Scientists grow tear glands and make them cry

The development may shed light on conditions that cause dry eyes, like Sjögren’s syndrome.

Emma Jones 4 minute read March 19, 2021
Close-up on female green eye, tears streaming, shallow depth of field

The developed tear glands is the latest in a long list of organoids researchers have been able to develop in the lab. leonovo / GETTY

Many researchers will admit that their work has made them cry at some point, but it’s not often that the reverse is true. Scientists from the Hubrecht Institute at the Royal Netherlands Academy of Arts and Sciences have successfully grown tear glands – also called lacrimal glands – that are capable of producing tears.

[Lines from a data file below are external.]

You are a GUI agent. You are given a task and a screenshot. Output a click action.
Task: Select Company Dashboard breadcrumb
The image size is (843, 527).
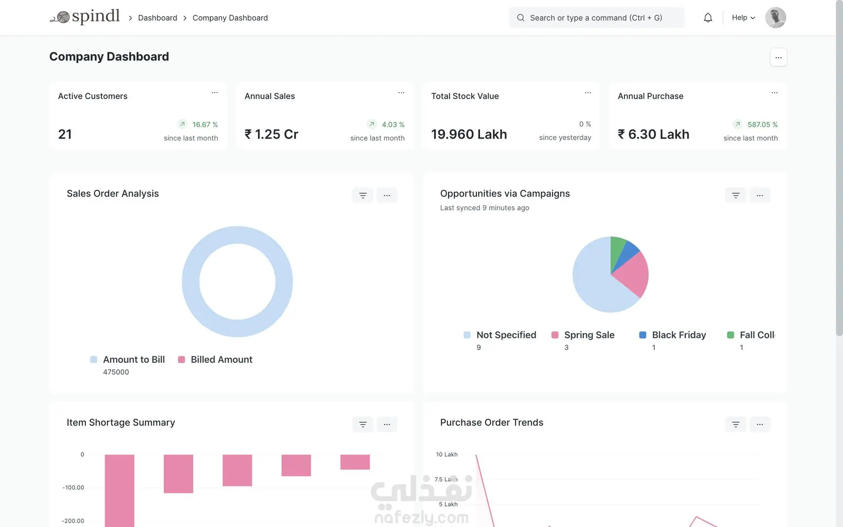(x=230, y=18)
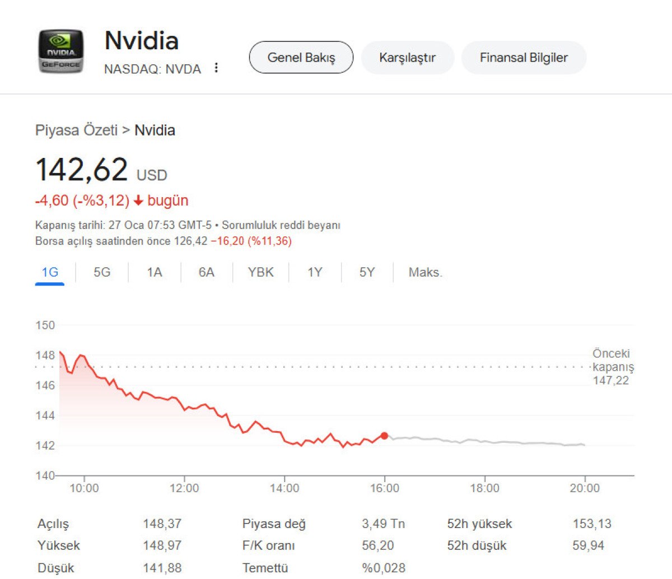Open the Maks. full-history range

click(x=424, y=272)
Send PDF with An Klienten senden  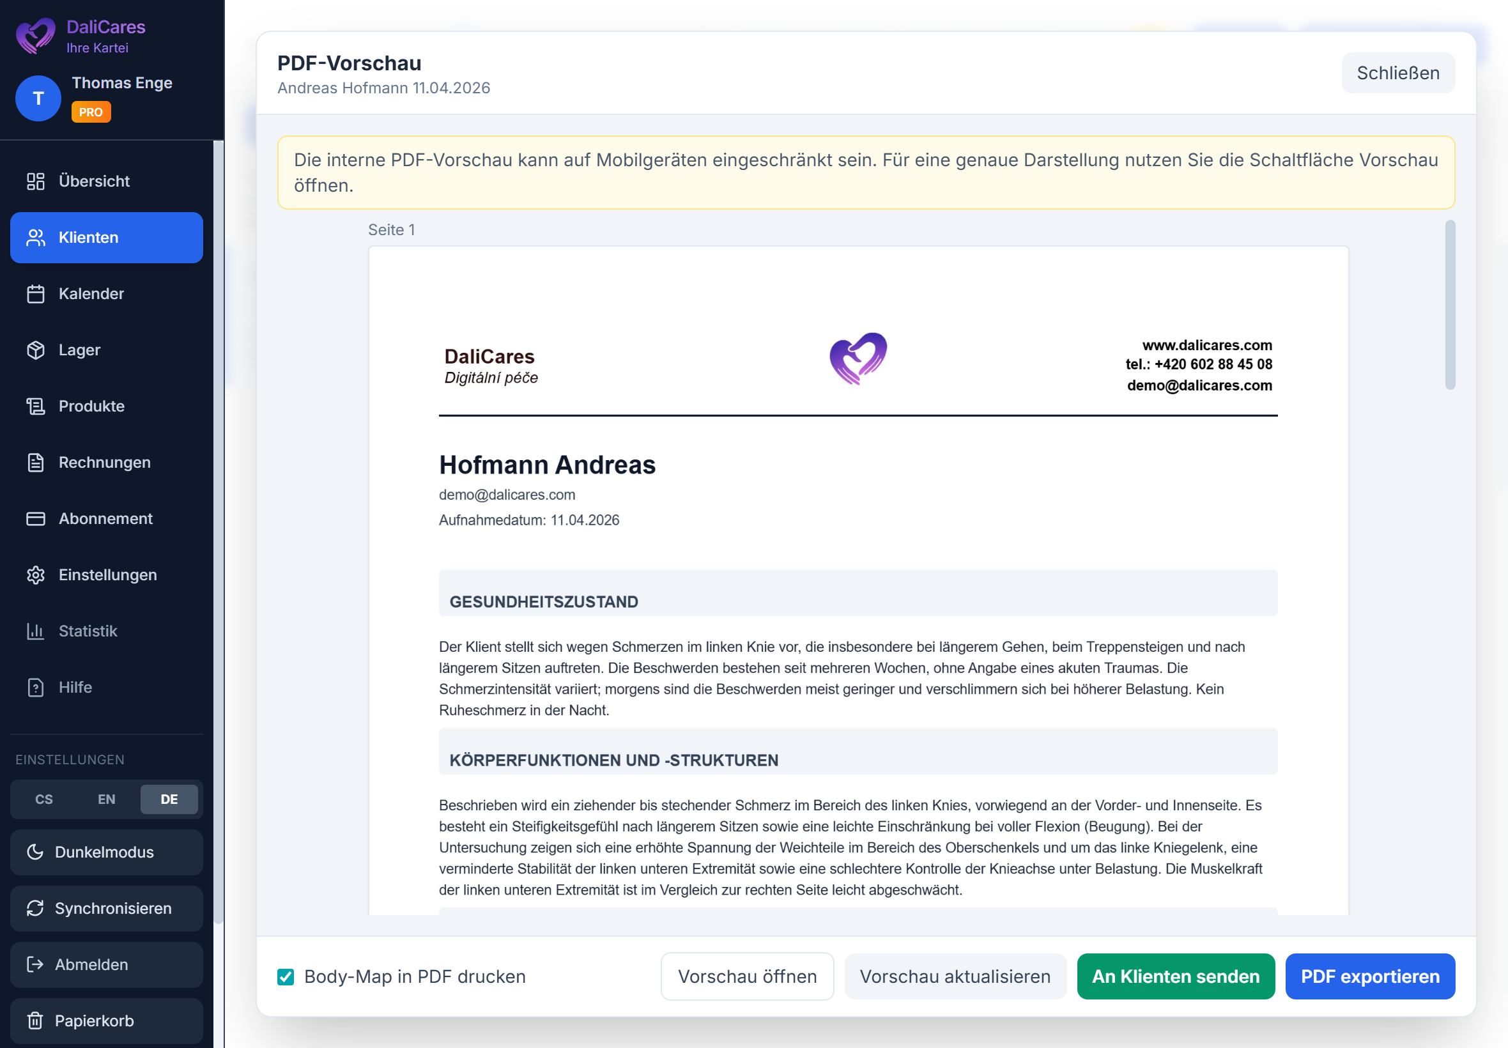tap(1175, 976)
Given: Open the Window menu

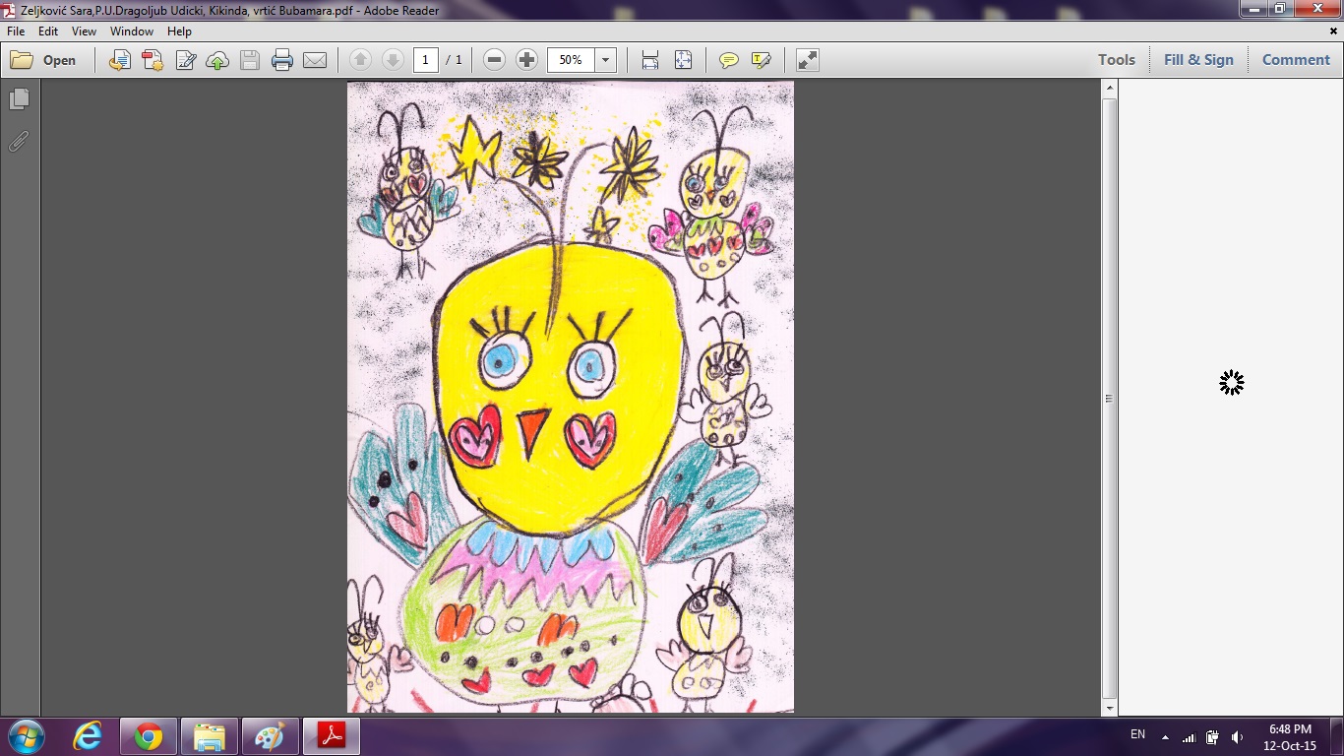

This development has the potential to help understand conditions that contribute to dysfunctional tear production and chronic dry eyes, such as Sjögren’s syndrome, which is thought to affect 2 to 5 individuals per 1,000 people in Canada.

“The biggest promise is the fact that we are now in a position to start thinking about treatment of dry eyes with cells,” Hans Clevers, one of the lead authors on the study, toldInverse.

Dr Rachel Kalmann, ophthalmologist and another researcher on this study, also weighed in on the importance of understanding how the tear glands work.

“Dysfunction of the tear gland, for example in Sjögren’s syndrome, can have serious consequences including dryness of the eye or even ulceration of the cornea. This can, in severe cases, lead to blindness.”

Making petri dishes cry

The glands were formed when the researchers put human stem cells in a very specific solution of growth factors (proteins that signal cells to develop certain characteristics or stimulate growth). When the cells were exposed to the right cocktail of these factors in the right sequence, they began to form miniature version of the tear glands, called tear organoids.

This isn’t the first time this lab has developed miniature models of human organs. Over the past decade these researchers, and others around the world, have grown a litany of organoids, including livers, sections of the gut, cervical cancers and snake venom glands.

But tear glands aren’t useful unless they develop tears – a surprisingly complex substance that lubricates and protects the eye, as well as contributes antibacterial properties.

By exposing these glands to a variety of different signalling chemicals found in the body, the researchers found that norepinephrine was effective in making these glands develop tears. More research has shown that different cells within the glands are responsible for developing different aspects of human tears.

“Further experiments revealed that different cells in the tear gland make different components of tears. And these cells respond differently to tear-inducing stimuli,” explains Yorick Post, a researcher on the study.

In the petri dishes, the organoids had not developed tear ducts so there was nowhere for the developing liquid to go. Instead, the spheres swelled up, some literally bursting with the tears.

When the cells were implanted into mouse models, however, the organoids did develop tear ducts – a promising development for possible dry-eye treatments down the line.

Why do we need tears?

Tears are important not just to help us cope with the latest drama on the Bachelor, but also to keep our eyes from drying out. Tears have three distinct layers, according to the American Academy of Ophthalmology: an outer layer with properties similar to oil, which prevents the inner layers from evaporating; a middle layer which works to keep the eye hydrated and protect it from bacteria; and an inner mucous layer, which keeps the entire substance on the eye itself.

Tears are developed in the lacrimal glands (tear glands) and secreted onto the eye through the tear duct.

There are three different kinds of tears – each with their own slightly different chemical makeup.

  • Maintenance tears – also known as basal tears. These tears are constantly present and what keeps our eyes moist and functioning.
  • Emotional Tears – What happens when you really get going.  There’s not a lot of consensus on to why we cry, although it is believed that it may be more of a social signal – a way to let others know when we feel overwhelmed.
  • Reflex Tears – made up of mostly water, these tears are useful for washing irritants out of your eyes, like dust and allergens.


Developing organoids like these tear glands will be helpful to individuals who currently rely on artificial tears to keep they eyes functioning. The Clever lab is reportedly already planning to run clinical trials for patients who have chronic dry mouth for their previously developed salivary gland organoids.